幼稚園教諭と保育士の大きな違いについて詳しくみていきましょう。どちらも子どもを預かり健康と安全を守り、心と体を丈夫に育てるという意味では共通しています。それでは一体、どのような違いがあるのか見ていきたいと思います。

 

まず、大きく違うのは子どもに対する目的と管轄が異なるという点です。目的が違えば当然、教育方針も異なります。

 

幼稚園の場合は、文部科学省が管轄する教育機関になります。なので、目的としては幼児を教育することが大きな役割になります。幼稚園は、一つの学校という扱いになるので先生である教諭は子どもを保育するだけでなく指導し、知識を教えていくことが役割になります。

 

また、対象となる年齢も満3歳から小学校就学前となっています。
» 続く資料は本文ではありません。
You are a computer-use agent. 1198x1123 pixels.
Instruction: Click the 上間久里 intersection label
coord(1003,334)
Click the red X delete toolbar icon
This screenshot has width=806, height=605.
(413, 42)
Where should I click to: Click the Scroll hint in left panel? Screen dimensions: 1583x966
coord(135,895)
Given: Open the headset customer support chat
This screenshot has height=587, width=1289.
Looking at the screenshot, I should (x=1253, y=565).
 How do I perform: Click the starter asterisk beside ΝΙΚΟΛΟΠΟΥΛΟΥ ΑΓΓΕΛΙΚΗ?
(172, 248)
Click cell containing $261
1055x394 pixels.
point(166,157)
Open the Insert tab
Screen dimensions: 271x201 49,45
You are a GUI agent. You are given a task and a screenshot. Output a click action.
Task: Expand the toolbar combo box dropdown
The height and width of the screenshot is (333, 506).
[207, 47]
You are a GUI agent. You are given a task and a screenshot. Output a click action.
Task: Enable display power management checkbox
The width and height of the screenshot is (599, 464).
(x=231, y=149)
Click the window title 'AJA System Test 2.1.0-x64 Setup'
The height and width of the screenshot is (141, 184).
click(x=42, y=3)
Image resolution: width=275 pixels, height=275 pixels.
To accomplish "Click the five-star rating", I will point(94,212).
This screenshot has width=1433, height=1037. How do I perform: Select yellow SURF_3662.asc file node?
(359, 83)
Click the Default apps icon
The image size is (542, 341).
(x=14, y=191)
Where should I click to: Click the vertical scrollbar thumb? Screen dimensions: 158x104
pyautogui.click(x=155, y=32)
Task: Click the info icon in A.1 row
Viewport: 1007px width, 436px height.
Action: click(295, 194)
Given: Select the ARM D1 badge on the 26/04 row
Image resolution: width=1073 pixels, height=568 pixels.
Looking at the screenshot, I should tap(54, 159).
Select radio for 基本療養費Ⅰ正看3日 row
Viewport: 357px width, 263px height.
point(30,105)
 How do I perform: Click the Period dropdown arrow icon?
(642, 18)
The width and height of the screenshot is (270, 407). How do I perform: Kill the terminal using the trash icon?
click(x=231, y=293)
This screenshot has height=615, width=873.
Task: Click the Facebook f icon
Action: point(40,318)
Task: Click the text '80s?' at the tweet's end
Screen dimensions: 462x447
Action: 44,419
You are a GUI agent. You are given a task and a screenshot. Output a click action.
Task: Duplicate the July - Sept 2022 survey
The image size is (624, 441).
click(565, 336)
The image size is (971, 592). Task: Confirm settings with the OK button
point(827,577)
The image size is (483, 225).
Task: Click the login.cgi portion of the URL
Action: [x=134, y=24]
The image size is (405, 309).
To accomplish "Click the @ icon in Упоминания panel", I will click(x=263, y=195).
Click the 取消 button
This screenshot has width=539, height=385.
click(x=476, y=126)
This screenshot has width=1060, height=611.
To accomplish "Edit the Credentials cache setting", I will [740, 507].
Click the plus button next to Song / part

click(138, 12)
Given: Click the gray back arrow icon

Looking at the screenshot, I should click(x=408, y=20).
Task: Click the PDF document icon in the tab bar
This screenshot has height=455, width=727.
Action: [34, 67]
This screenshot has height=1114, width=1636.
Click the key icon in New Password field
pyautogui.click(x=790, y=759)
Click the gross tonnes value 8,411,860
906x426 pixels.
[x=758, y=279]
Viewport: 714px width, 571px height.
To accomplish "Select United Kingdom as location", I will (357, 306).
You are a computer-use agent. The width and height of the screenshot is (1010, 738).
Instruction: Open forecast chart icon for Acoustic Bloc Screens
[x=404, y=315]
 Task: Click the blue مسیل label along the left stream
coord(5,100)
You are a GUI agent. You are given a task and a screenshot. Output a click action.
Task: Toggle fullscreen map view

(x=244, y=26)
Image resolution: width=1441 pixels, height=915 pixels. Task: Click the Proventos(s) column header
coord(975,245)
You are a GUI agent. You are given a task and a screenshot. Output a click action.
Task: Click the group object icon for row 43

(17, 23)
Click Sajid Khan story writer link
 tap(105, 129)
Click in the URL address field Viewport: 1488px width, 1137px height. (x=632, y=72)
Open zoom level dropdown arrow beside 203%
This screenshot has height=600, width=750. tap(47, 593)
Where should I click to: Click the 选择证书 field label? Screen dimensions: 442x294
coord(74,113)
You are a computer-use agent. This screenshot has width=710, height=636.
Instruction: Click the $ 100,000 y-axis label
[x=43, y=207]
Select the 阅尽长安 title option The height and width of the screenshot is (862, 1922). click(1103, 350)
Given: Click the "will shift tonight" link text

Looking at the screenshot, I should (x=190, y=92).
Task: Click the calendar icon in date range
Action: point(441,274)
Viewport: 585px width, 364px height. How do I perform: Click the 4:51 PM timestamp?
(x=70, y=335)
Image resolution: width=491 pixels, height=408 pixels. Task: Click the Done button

預かる時間も、4〜5時間が原則です。

 

それと比較して保育園の場合は、厚生労働省が管轄する福祉施設です。保護者が就労しているなどの理由で、児童の保育に欠ける場合児童に代わって親の役割をするのが保育士の役割です。

 

具体的には排泄や食事、昼寝などの日々の生活習慣を身に着けさせることが大きな役割となっています。

 

その為、対象年齢も0歳から小学校就学前と長くかつ時間も原則は8時間となっています。このために専業主婦の場合は、保育園には預けられないというのが理由なのです。

 

幼稚園と保育園ができるまでの歴史

幼稚園が出来たのは、明治9年東京女子師範学校の付属幼稚園が開かれたのがはじまりです。当時は、一般庶民はとうてい通えないような富裕層の方を対象とした教育機関でした。とても形式主義の学校でした。

 

一方、保育園は赤澤夫妻によってつくられた託児所が始まりだとされています。女性も働かなければならないという状況の中、個人レベルで始まった託児所が今の保育園が出来たはじまりとなっています。

 

以降、幼稚園は教育機関として文部科学省が受け持ち、保育園は保護者の就労のために保育にかける幼児を保護する目的で厚生労働省が担当するようになったのです。以上が幼稚園教諭と保育の大きな違いです。